Prince's comment, which led off last month's Economic Outlook and has subsequently been quoted widely, has proved remarkably prescient--no doubt to his dismay and that of the global financial hierarchy. What Prince said was, "When the music stops, in terms of liquidity, things will get complicated. But as long as the music is playing, you've got to get up and dance. We're still dancing." Things have since gotten very complicated indeed.
The painful oscillations of financial markets between denial and panic as credit markets have shut down are recorded in the wild daily gyrations of the major stock markets. The S&P 500 Index rose 3 percent on August 8, the day after the Federal Reserve said it would not ease interest rates and that the economy was fine. Two days later, on August 10, as credit markets continued to collapse with no funding for mortgage-backed securities, subprime loans, Alt-A loans, and jumbo prime loans, the market was down 3 percent.
The week of August 13-17 saw volatility soar in global stock markets, ending the week with an upward surge of 2.5 percent in U.S. stocks, but a virtual collapse of the Japanese stock market and a rush to safety out of money market funds into Treasury bills. On August 17, the U.S. stock market bounced on the Fed's 50-basis-point cut in the discount rate, largely because most retail investors do not know the difference between the discount rate, a penalty rate at which it lends to commercial banks, which is not so important, and the more important and far more frequently discussed federal funds rate, which was not cut. Moreover, even among savvier market participants, the cut in the discount rate was taken as a strong sign that the fed funds rate would be cut. The noise in stock price volatility has become almost deafening, but the trend is down as of August 24. Since late-July peaks, the S&P 500 Index is down 7 percent, the Nikkei is down 13 percent, the Korean KOSPI is down 12 percent, the Brazilian stock market has fallen 13 percent, and the UK FTSE is down 8 percent. The numbers change rapidly from day to day.
Carry Trade Unwinds
Another aspect of the global financial crisis is the unwinding of the famous "carry trade," wherein Asian and other investors finance themselves in Japan at very low interest rates and invest the funds in higher-yielding securities generated largely by the now-chaotic and collapsing U.S. mortgage markets. The U.S. investment banks discovered this great game in 2004: sell to yield-hungry Asians mortgage-backed securities with yields above Treasuries. The Asians specified that the securities should be rated AAA, so Wall Street's financial engineers colluded with rating agencies Moody's and Standard & Poor's to create securities derived from collateralized debt obligations (CDOs) and collateralized loan obligations (CLOs) with a higher yield and a AAA rating. Large pools of money from Asia and oil-exporting countries were eagerly poured into mortgage and related investments, with the capstone being the Chinese government reserve fund's $3 billion investment in Blackstone's initial public offering for shares that have now dropped in value by more than 30 percent. As these carry trades are unwound, dollars are sold and yen are repurchased to repay the low-interest loans in Japan. The byproduct is a collapse in Asian equity markets and a sharp appreciation of the yen, which in the space of a few weeks rose over 8 percent from 124 to 114 per dollar. It has further to go.

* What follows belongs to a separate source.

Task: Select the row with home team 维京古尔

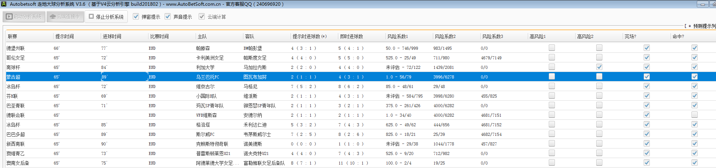Action: point(206,86)

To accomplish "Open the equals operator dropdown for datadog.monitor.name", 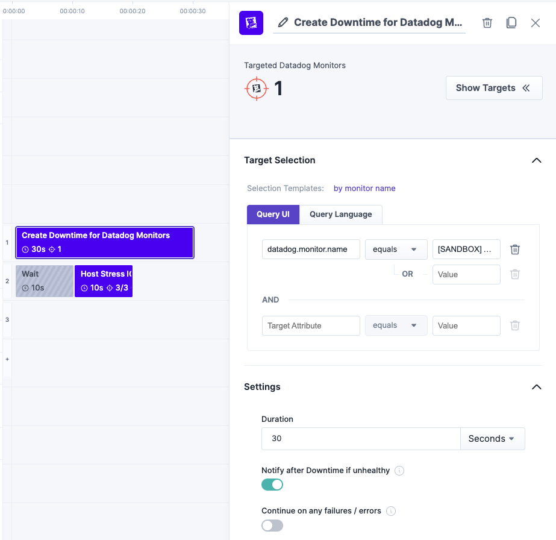I will tap(396, 250).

Meanwhile, after watching the Japanese stock market's Nikkei Index collapse from over 18,000 in July to about 16,000 on August 24, and seeing the sharp deflationary surge in the yen along with a report that second quarter growth was only 0.8 percent, the "normalization"-obsessed Bank of Japan grudgingly did not raise interest rates at its August 23 meeting. On August 21, Japan's minister of finance, Koji Omi, had allowed that he expected "the Bank of Japan to take appropriate steps (and not raise interest rates at its August 22-23 meeting) while watching overall conditions." The pretense of the Bank of Japan's independence has been abandoned as Japan's economy continues to slow and its stock market drops, while a rising yen pressures Japan's exporters.
Credit Flows Ceasing
While this turmoil was unfolding, the market that really matters--the asset-backed commercial paper market (ABCP), the main artery in the network of credit flows that have fed a liquidity-driven real estate equity and financial boom--has been struggling. On Friday, August 17, while U.S. stocks were celebrating the Fed's discount rate cut, commercial paper rates rose another 28 basis points, the largest jump in the entire crisis period. By August 21, the ABCP rate had reached 6.5 percent, with few takers on the lending side. At one point, professional money managers were prepared to give up 450 basis points of yield in the major commercial paper market for the safety of 2 percent yields in the absolute safety of four-week Treasury bills. Meanwhile, on the same day, "Fed sources" were described by Fed watcher Steve Beckner as seeing crisis talk as "over-blown." "You can still borrow, you just have to pay a little more," opined one insouciant Fed source.
The global financial crisis and its impact on the global economy, which already is bad, will get considerably worse. Although a lot of damage has been done, recorded global wealth losses are probably approaching $5 trillion from mid-July to mid-August alone. Add to that a huge jump in volatility and it is easy to predict the rapid disappearance of the risk appetite that had been driving global markets through mid-July. Reduced risk appetite is desirable; no appetite whatsoever is not. It will starve credit flows.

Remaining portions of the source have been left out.